Amazon Redshift is a cloud data warehouse that is optimized for the analytical workloads of business intelligence (BI) and data warehousing (DWH). Jitsu supports both Serverless and Classic Redshift

## Features

| Feature                                       | Supported                          |
|-----------------------------------------------|------------------------------------|
| [Batch Mode](#batch-mode)                     | ✅                                  |
| [Stream Mode](#stream-mode)                   | ⚠️ <sup>[slow](#stream-mode)</sup> |
| [Deduplication](#deduplication)               | ✅                                  |
| [Queries Optimization](#queries-optimization) | ✅                                  |

## Configuration

Jitsu supports both database username/password based authentication and IAM Role based authentication for Redshift data warehouse.

### General parameters

| Parameter name            | Description                                                                                |
|---------------------------|--------------------------------------------------------------------------------------------|
| **Authentication Method** | `password` - Username/Password based authentication, `iam` - IAM Role based authentication |
| **Region**                | AWS Region of Redshift Cluster and S3 bucket                                               |
| **Database**              | Redshift database name                                                                     |
| **Schema**                | Redshift schema                                                                            |
| **S3 Bucket Name**        | S3 Bucket Name                                                                             |

Configuration settings depend on the selected authentication method.

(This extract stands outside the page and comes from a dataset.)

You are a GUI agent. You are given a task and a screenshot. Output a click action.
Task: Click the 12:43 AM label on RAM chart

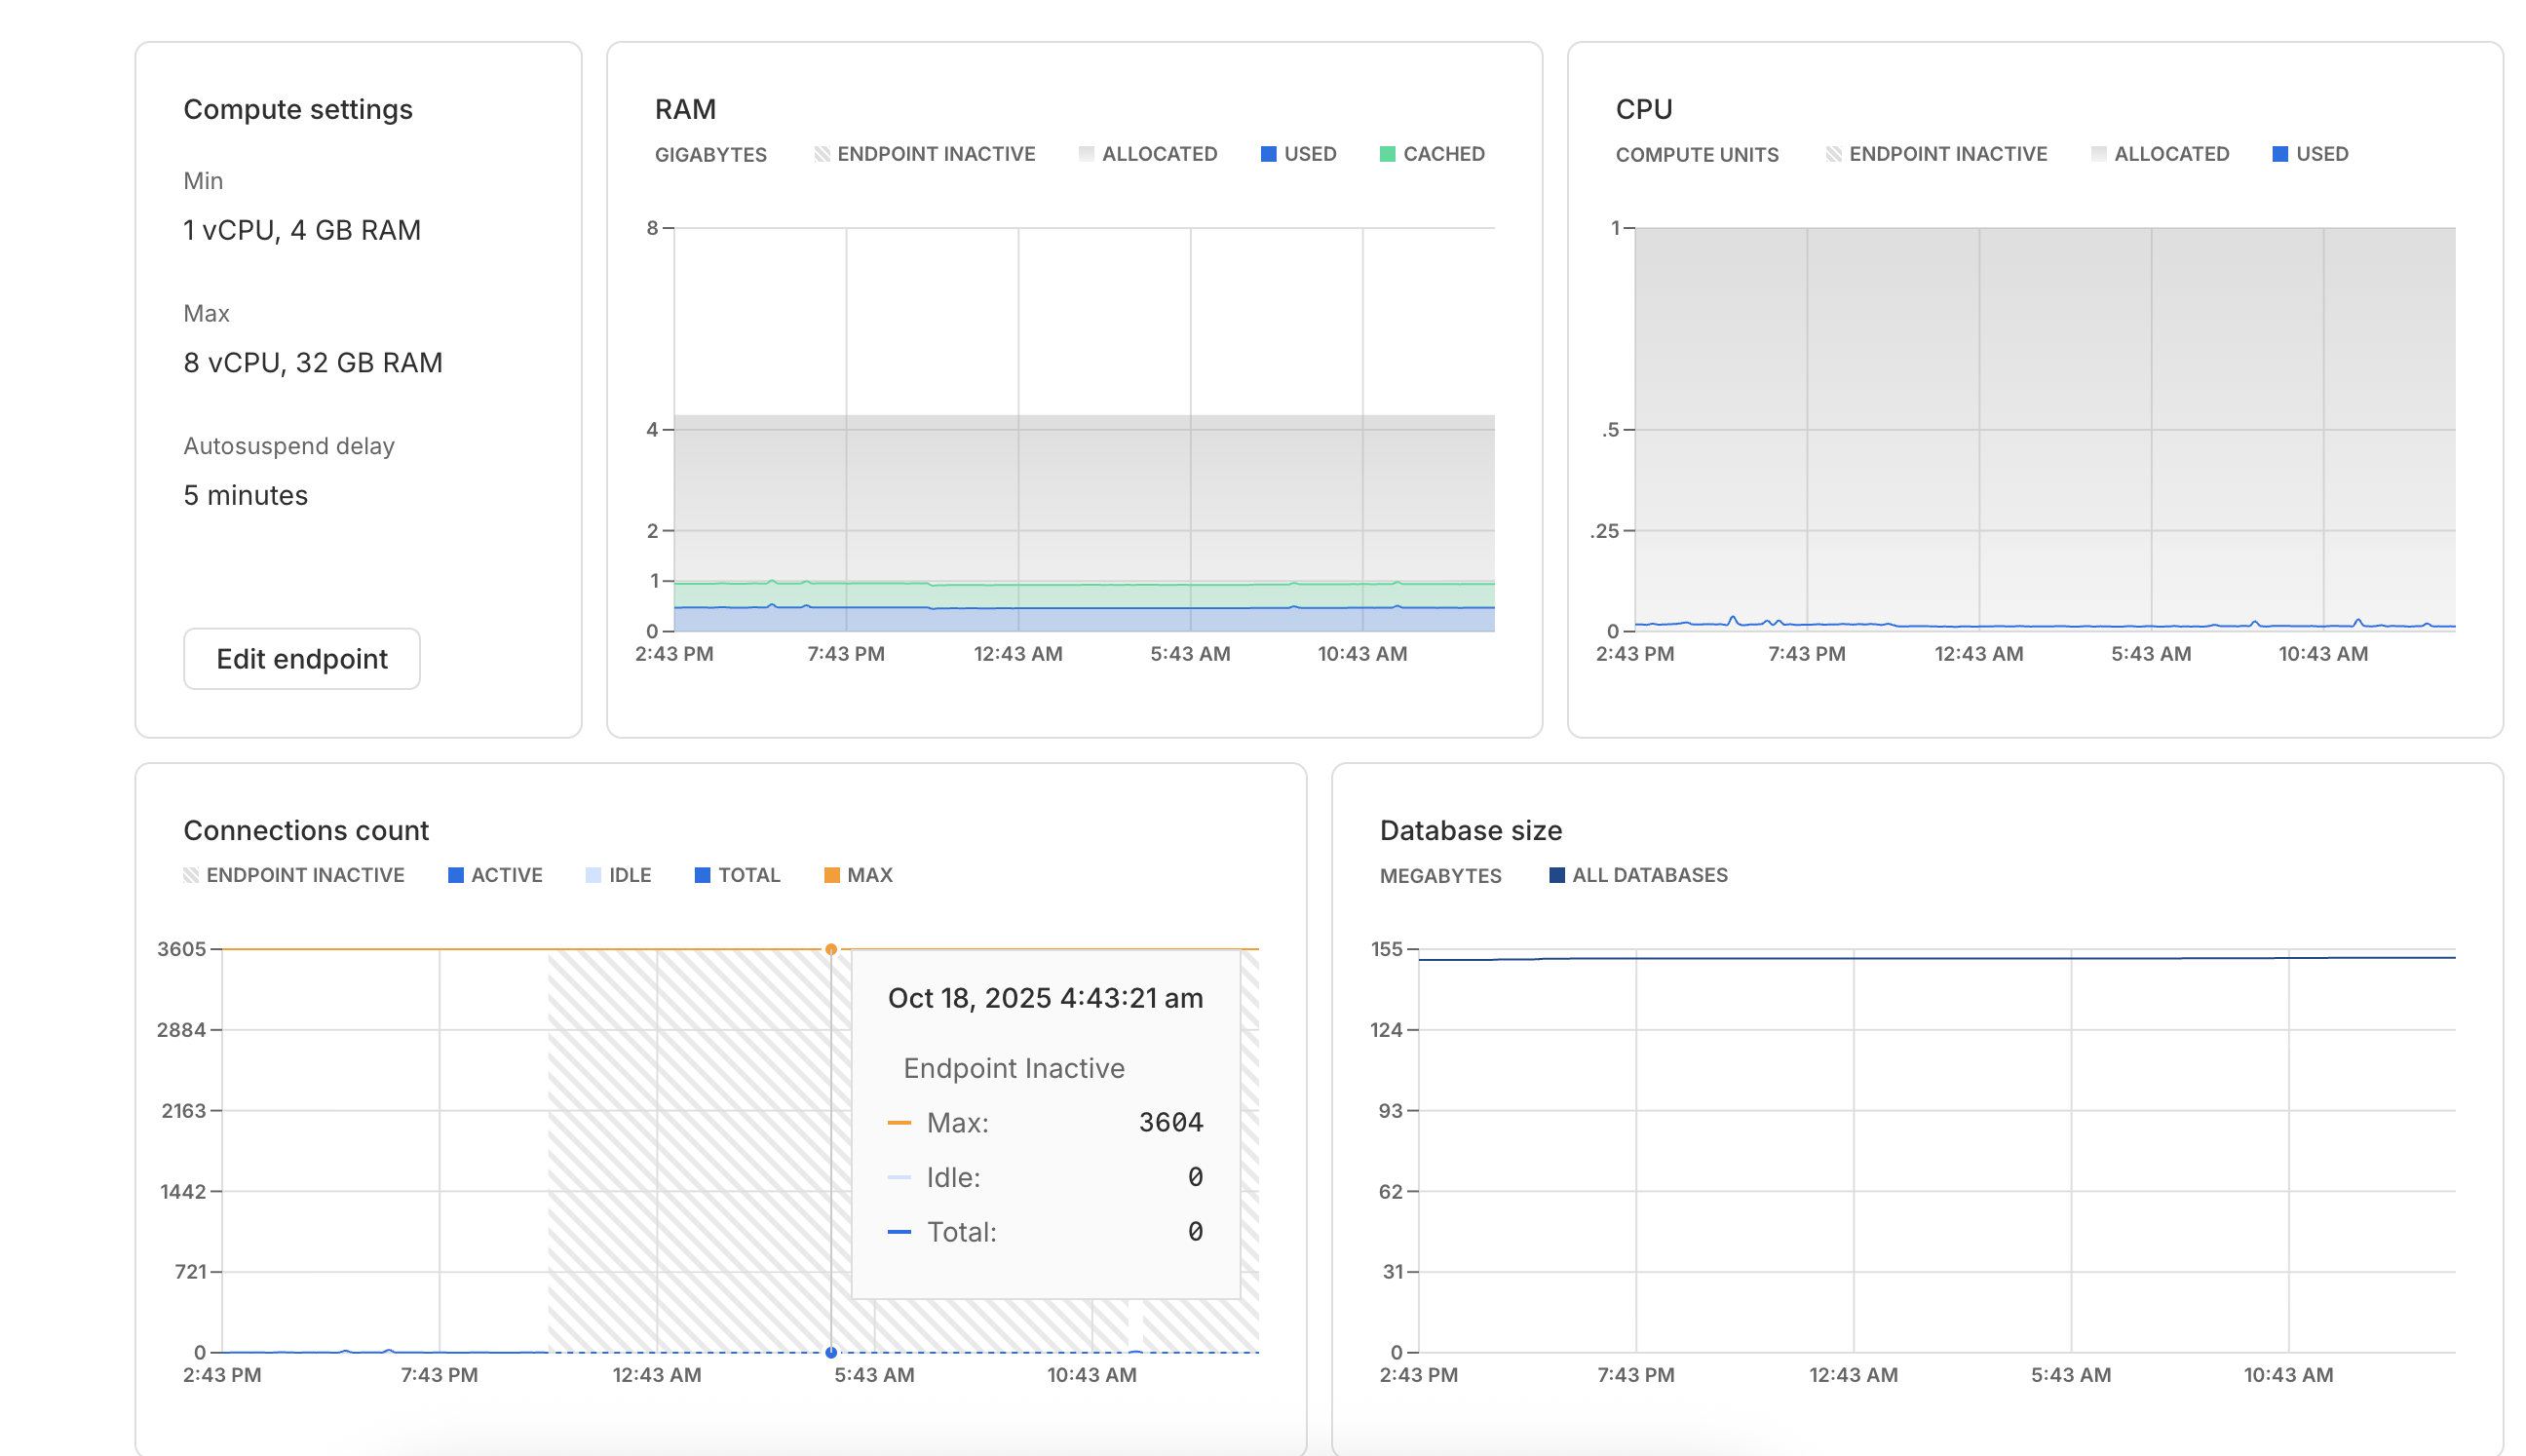click(1018, 654)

### Username/Password based authentication

| Parameter name           | Description                                 |
|--------------------------|---------------------------------------------|
| **Host**                 | Redshift public endpoint                    |
| **Username**             | Redshift username                           |
| **Password**             | Redshift password                           |
| **S3 Access Key Id**     | S3 Access Key Id                            |
| **S3 Secret Access Key** | S3 Secret Access Key                        |

### IAM Role based authentication

| Parameter name          | Description                                             |
|-------------------------|---------------------------------------------------------|
| **Redshift Serverless** | `true` if connecting to Redshift Serverless instance    |
| **Cluster Identifier**  | Redshift cluster identifier (**Redshift Cluster** only) |
| **Workgroup name**      | Redshift workgroup name (**Redshift Serverless** only)  |
| **Role ARN**            | IAM role ARN                                            |
| **Username**            | Redshift username (**Redshift Cluster** only)           |

To setup IAM Role based authentication for Redshift, follow the [Advanced: IAM Role for Jitsu](#advanced-iam-role-for-jitsu) section.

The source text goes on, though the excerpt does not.